■ **SUPPLIED ENTRIES**
——————————
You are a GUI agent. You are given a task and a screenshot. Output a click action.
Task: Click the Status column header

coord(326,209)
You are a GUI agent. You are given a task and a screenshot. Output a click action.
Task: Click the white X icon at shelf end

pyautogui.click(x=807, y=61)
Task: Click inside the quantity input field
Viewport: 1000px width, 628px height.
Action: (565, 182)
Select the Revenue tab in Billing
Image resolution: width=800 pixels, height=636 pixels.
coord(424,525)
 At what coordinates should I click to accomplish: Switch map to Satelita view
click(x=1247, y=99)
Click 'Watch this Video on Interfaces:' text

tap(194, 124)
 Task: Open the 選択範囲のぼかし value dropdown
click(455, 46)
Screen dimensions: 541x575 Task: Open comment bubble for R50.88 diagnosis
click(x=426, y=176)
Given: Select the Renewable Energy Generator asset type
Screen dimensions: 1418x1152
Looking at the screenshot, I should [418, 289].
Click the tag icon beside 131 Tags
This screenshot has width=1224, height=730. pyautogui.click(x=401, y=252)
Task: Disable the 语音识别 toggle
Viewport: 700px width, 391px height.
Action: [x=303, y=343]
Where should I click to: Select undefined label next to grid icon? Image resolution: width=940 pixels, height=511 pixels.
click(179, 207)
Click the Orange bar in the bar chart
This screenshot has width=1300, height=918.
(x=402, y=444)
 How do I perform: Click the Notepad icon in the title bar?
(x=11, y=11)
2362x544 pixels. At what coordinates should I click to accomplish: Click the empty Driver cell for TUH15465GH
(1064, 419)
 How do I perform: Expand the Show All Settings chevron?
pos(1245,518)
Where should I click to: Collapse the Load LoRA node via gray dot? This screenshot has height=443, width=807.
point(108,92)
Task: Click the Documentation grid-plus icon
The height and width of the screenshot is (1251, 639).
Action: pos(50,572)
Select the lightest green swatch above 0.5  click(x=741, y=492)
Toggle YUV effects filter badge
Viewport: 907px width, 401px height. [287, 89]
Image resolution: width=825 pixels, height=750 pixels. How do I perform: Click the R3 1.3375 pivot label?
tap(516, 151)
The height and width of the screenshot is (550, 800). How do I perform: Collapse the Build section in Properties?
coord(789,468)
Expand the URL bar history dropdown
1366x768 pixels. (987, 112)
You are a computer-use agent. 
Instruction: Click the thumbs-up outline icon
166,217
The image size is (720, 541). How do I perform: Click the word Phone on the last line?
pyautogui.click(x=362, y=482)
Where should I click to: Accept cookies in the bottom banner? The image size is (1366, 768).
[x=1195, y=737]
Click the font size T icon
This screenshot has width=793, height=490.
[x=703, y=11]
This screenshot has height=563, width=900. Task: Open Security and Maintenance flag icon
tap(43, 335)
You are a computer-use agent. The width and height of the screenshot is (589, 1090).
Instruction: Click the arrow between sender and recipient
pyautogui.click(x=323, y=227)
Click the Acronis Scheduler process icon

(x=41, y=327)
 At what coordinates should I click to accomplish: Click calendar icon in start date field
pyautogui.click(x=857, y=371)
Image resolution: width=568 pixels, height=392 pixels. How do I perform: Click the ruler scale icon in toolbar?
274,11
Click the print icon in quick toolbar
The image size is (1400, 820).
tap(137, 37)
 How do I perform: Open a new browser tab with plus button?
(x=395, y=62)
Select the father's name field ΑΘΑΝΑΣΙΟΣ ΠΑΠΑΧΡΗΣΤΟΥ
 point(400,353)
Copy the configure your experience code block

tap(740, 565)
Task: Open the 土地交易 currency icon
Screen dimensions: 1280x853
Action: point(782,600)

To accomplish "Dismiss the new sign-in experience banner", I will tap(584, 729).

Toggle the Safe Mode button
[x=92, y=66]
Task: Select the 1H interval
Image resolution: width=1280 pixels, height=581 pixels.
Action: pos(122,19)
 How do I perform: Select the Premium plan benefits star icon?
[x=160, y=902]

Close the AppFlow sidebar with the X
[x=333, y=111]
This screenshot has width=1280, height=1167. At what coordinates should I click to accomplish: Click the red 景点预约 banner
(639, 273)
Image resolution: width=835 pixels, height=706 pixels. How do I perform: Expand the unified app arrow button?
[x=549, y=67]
——————————
■ **PROBLEM DETAILS**
Each line of the listing is to be repeated exactly.

■ **YOUR SOLUTION**
You are a GUI agent. You are given a task and a screenshot. Output a click action.
Task: Click the Status column header

coord(326,209)
You are a GUI agent. You are given a task and a screenshot. Output a click action.
Task: Click the white X icon at shelf end

pyautogui.click(x=807, y=61)
Task: Click inside the quantity input field
Viewport: 1000px width, 628px height.
Action: (565, 182)
Select the Revenue tab in Billing
Image resolution: width=800 pixels, height=636 pixels.
coord(424,525)
 At what coordinates should I click to accomplish: Switch map to Satelita view
click(x=1247, y=99)
Click 'Watch this Video on Interfaces:' text

tap(194, 124)
 Task: Open the 選択範囲のぼかし value dropdown
click(455, 46)
Screen dimensions: 541x575 Task: Open comment bubble for R50.88 diagnosis
click(x=426, y=176)
Given: Select the Renewable Energy Generator asset type
Screen dimensions: 1418x1152
Looking at the screenshot, I should [418, 289].
Click the tag icon beside 131 Tags
This screenshot has width=1224, height=730. pyautogui.click(x=401, y=252)
Task: Disable the 语音识别 toggle
Viewport: 700px width, 391px height.
Action: [x=303, y=343]
Where should I click to: Select undefined label next to grid icon? Image resolution: width=940 pixels, height=511 pixels.
click(179, 207)
Click the Orange bar in the bar chart
This screenshot has width=1300, height=918.
(x=402, y=444)
 How do I perform: Click the Notepad icon in the title bar?
(x=11, y=11)
2362x544 pixels. At what coordinates should I click to accomplish: Click the empty Driver cell for TUH15465GH
(1064, 419)
 How do I perform: Expand the Show All Settings chevron?
pos(1245,518)
Where should I click to: Collapse the Load LoRA node via gray dot? This screenshot has height=443, width=807.
point(108,92)
Task: Click the Documentation grid-plus icon
The height and width of the screenshot is (1251, 639).
Action: pos(50,572)
Select the lightest green swatch above 0.5  click(x=741, y=492)
Toggle YUV effects filter badge
Viewport: 907px width, 401px height. [287, 89]
Image resolution: width=825 pixels, height=750 pixels. How do I perform: Click the R3 1.3375 pivot label?
tap(516, 151)
The height and width of the screenshot is (550, 800). How do I perform: Collapse the Build section in Properties?
coord(789,468)
Expand the URL bar history dropdown
1366x768 pixels. (987, 112)
You are a computer-use agent. 
Instruction: Click the thumbs-up outline icon
166,217
The image size is (720, 541). How do I perform: Click the word Phone on the last line?
pyautogui.click(x=362, y=482)
Where should I click to: Accept cookies in the bottom banner? The image size is (1366, 768).
[x=1195, y=737]
Click the font size T icon
This screenshot has width=793, height=490.
[x=703, y=11]
This screenshot has height=563, width=900. Task: Open Security and Maintenance flag icon
tap(43, 335)
You are a computer-use agent. The width and height of the screenshot is (589, 1090).
Instruction: Click the arrow between sender and recipient
pyautogui.click(x=323, y=227)
Click the Acronis Scheduler process icon

(x=41, y=327)
 At what coordinates should I click to accomplish: Click calendar icon in start date field
pyautogui.click(x=857, y=371)
Image resolution: width=568 pixels, height=392 pixels. How do I perform: Click the ruler scale icon in toolbar?
274,11
Click the print icon in quick toolbar
The image size is (1400, 820).
tap(137, 37)
 How do I perform: Open a new browser tab with plus button?
(x=395, y=62)
Select the father's name field ΑΘΑΝΑΣΙΟΣ ΠΑΠΑΧΡΗΣΤΟΥ
 point(400,353)
Copy the configure your experience code block

tap(740, 565)
Task: Open the 土地交易 currency icon
Screen dimensions: 1280x853
Action: point(782,600)

To accomplish "Dismiss the new sign-in experience banner", I will tap(584, 729).

Toggle the Safe Mode button
[x=92, y=66]
Task: Select the 1H interval
Image resolution: width=1280 pixels, height=581 pixels.
Action: pos(122,19)
 How do I perform: Select the Premium plan benefits star icon?
[x=160, y=902]

Close the AppFlow sidebar with the X
[x=333, y=111]
This screenshot has width=1280, height=1167. At what coordinates should I click to accomplish: Click the red 景点预约 banner
(639, 273)
Image resolution: width=835 pixels, height=706 pixels. How do I perform: Expand the unified app arrow button?
[x=549, y=67]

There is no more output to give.